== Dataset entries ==
────────────────────────────────────────

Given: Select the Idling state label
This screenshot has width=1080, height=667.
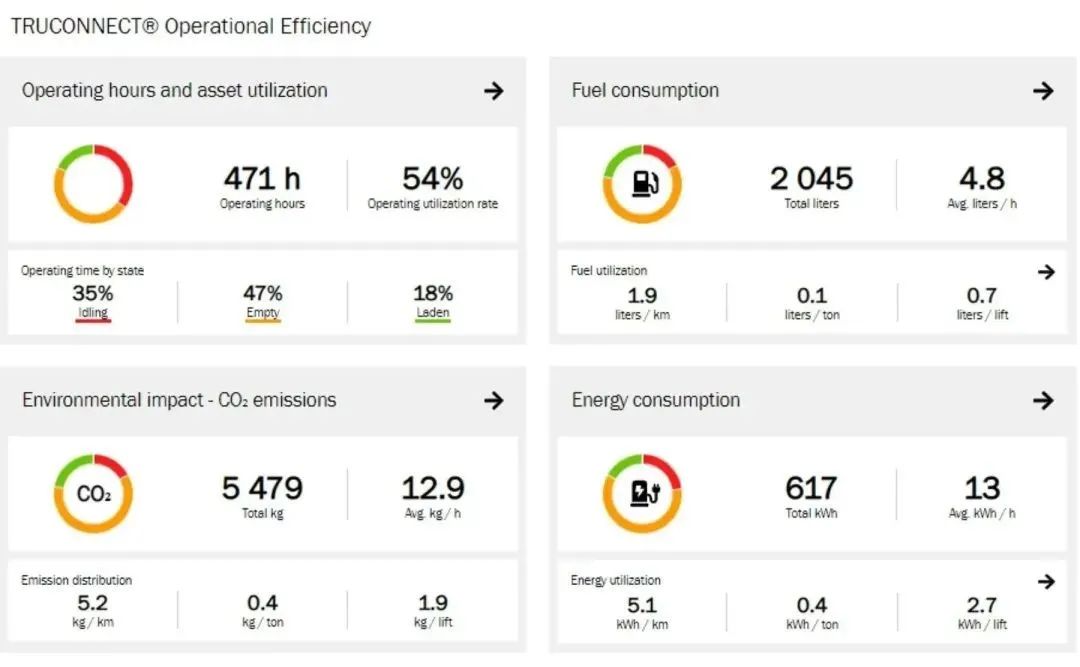Looking at the screenshot, I should click(93, 313).
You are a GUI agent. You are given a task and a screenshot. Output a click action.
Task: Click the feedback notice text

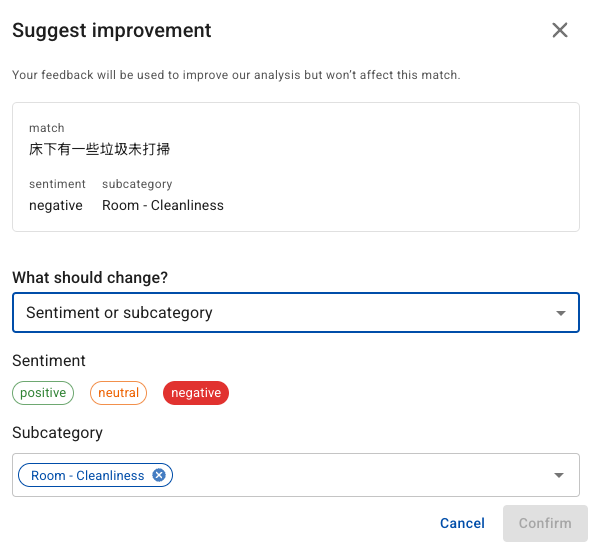[236, 75]
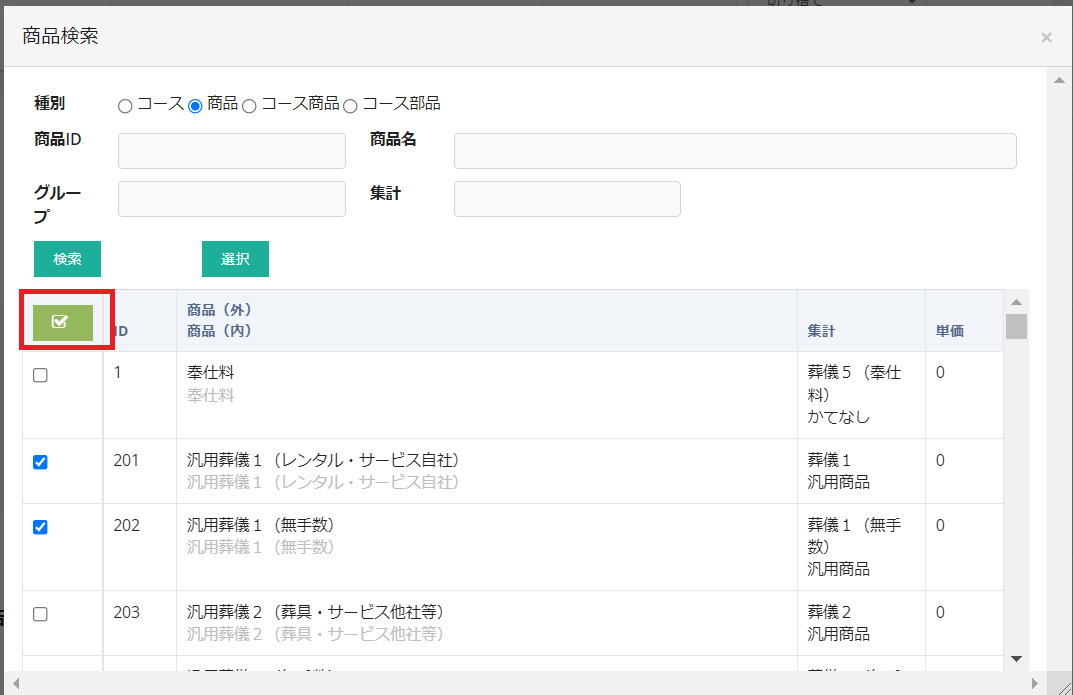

────────────────────────────────────────

Pictures are to be dropped, and every record is to be copied exactly.

== EXPECTED ANSWER ==
Given: Select the Idling state label
This screenshot has width=1080, height=667.
Looking at the screenshot, I should click(93, 313).
You are a GUI agent. You are given a task and a screenshot. Output a click action.
Task: Click the feedback notice text

[236, 75]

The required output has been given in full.